Do scientists often admit they were wrong?

Captain Amazing: It is sometimes said that science progresses not from paper to paper, but from funeral to funeral. However, as I’ve argued above, this pessimistic opinion is probably at odds with reality.

Here’s a timely article from Freakonomics:link

But I didn’t say “it comes up a lot that a majority of scientists are seriously obstructionist.” You’re attacking a strawman, at least with regards to responding to my post.

What comes up a lot is that INDIVIDUALS have trouble accepting they’re wrong. Which is simply human, and to be expected. We aren’t Vulcans. That’s why we have more than one scientist.

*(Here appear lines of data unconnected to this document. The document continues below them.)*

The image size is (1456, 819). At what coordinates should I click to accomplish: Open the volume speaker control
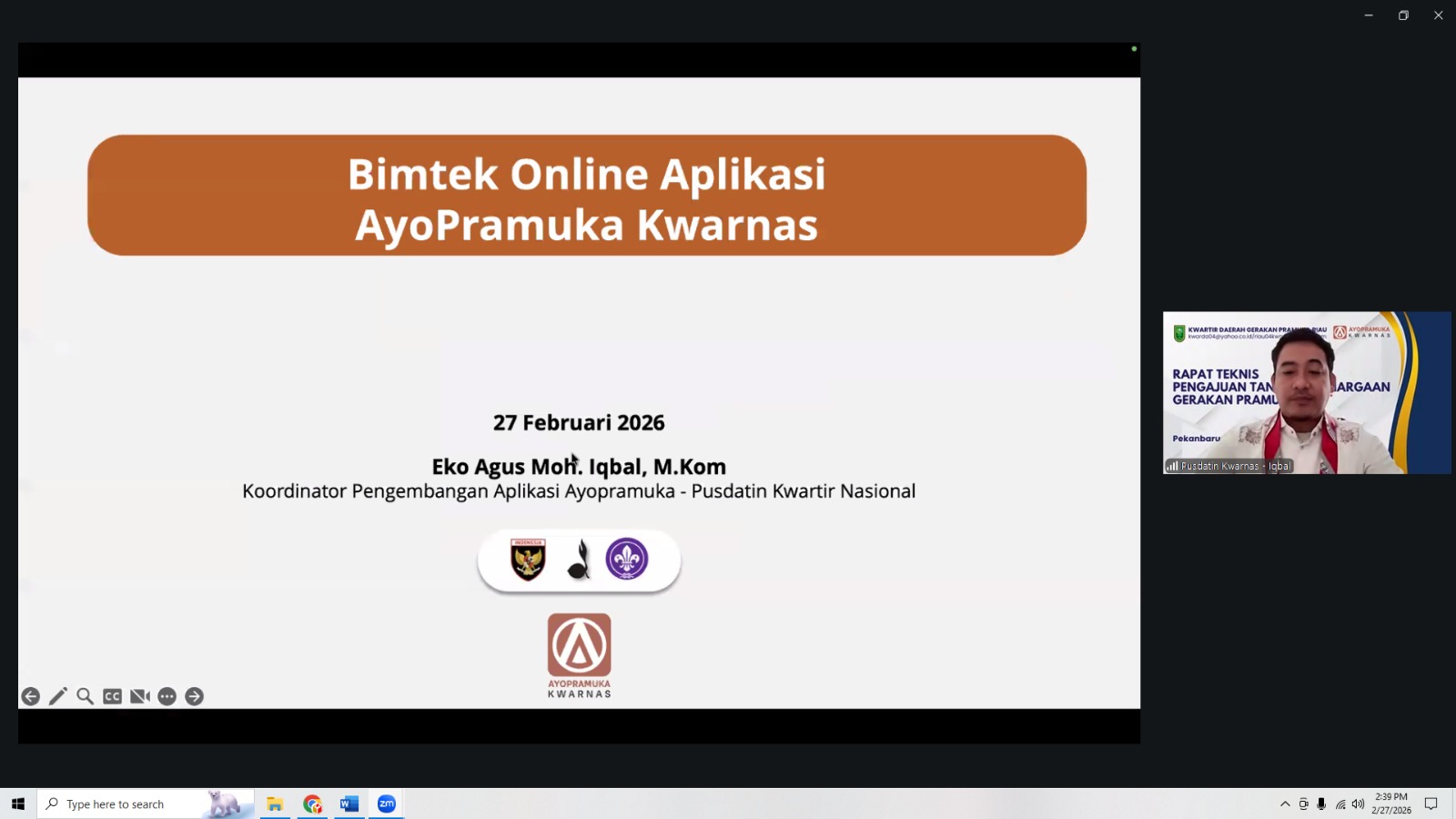1358,804
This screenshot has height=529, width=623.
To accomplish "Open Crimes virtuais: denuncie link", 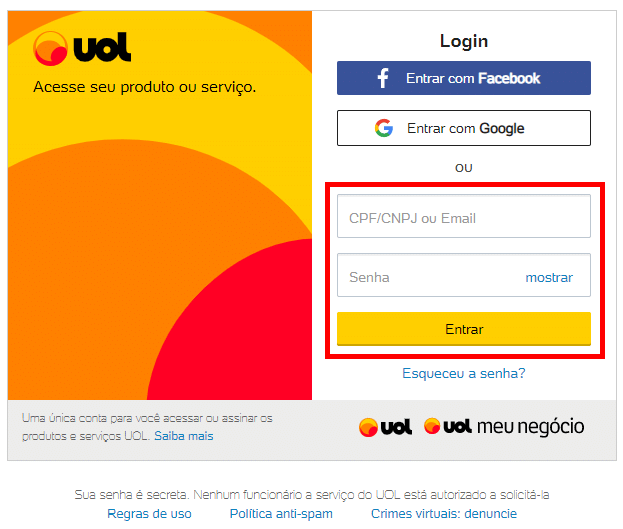I will click(x=444, y=513).
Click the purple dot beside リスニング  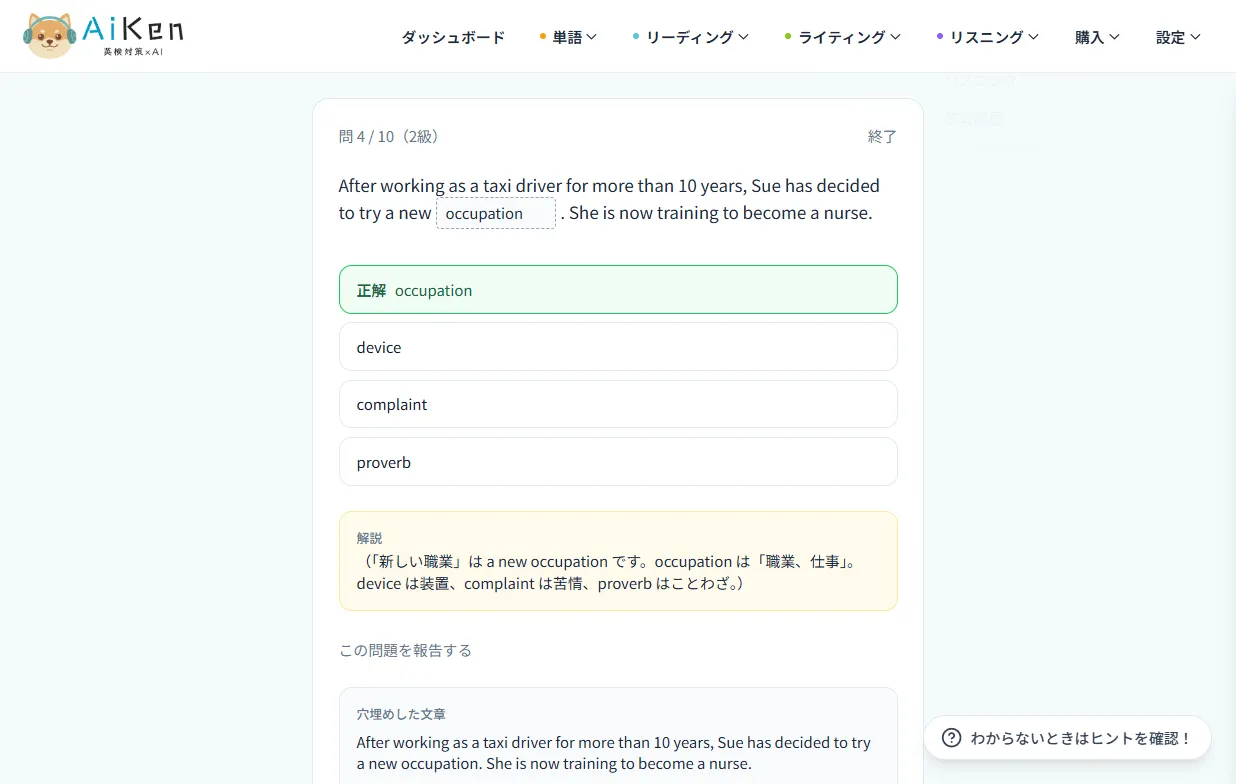point(940,37)
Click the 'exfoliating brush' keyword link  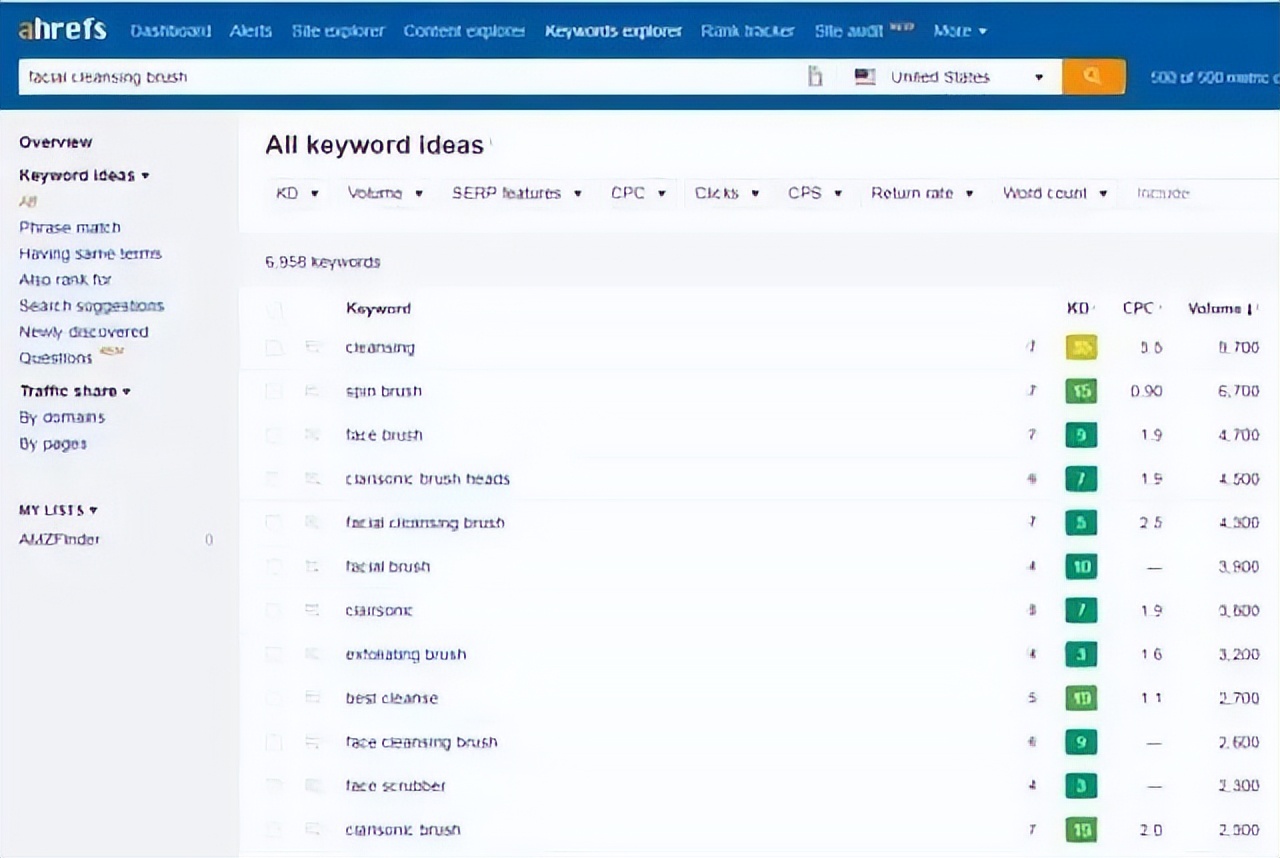coord(406,654)
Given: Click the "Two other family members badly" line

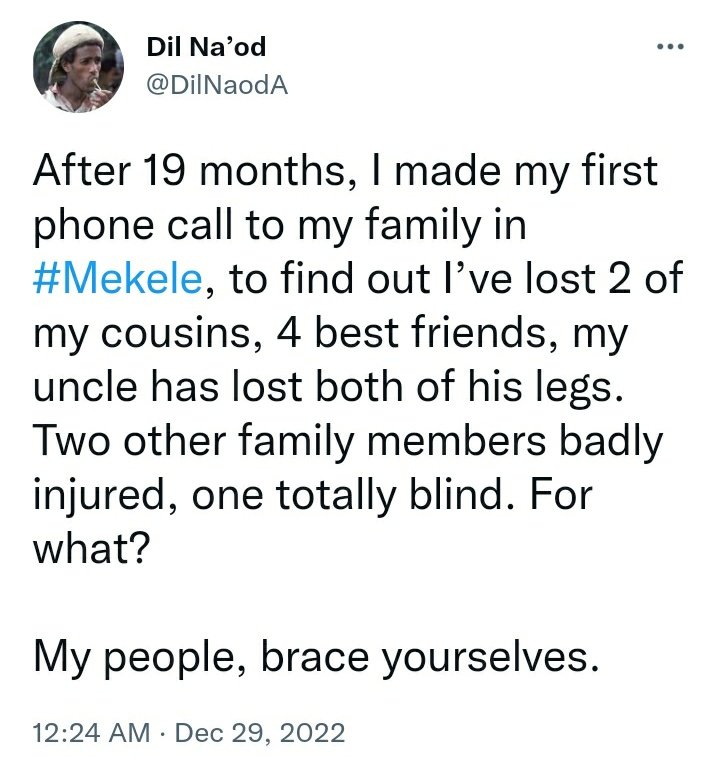Looking at the screenshot, I should (348, 442).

Good scientists limit being wrong. Those that said the inert gases don’t form compounds were proved wrong about 50 years ago. Those saying the noble gases are not know to form compounds had less error to admit to.

Is there any possibility of a journal dedicated to negative results? Or am I just having a Wormrunner’s Digest moment?

Let me add an affirmation that hell hath no fury like an uncited reviewer. At least sometimes.

Actually the article has been cited 842 times. I guess it comes in handy when you are wrong. :wink:

http://scholar.google.com/scholar?q=Why+Most+Published+Research+Findings+Are+False&hl=en&as_sdt=0&as_vis=1&oi=scholart

Why would they admit they are wrong? They are the chosen ones.

Well, if there was evidence supporting that theory for all 30 years, it is not surprising that a reasonable person stays with it. There are very few cases in which new evidence is clear enough to make tossing old theories the obvious thing to do.

However, I think we are missing the real reason that there are so few admissions - 99% of papers are write-only, and the fact that nothing more gets published on the subject is a tacit admission of either error or lack of support. In most cases someone publishing retractions to the work would be considered attention-whoring. It is different if it is an active area of hot research. BTW, publishing a retraction for something trivial also says that the reviewers weren’t doing their jobs. While their identities are secret, the editor knows and the reviewer knows also. Might get the author a lot of unwelcome attention the next time.

You must have the wrong thread-- This is the one about scientists.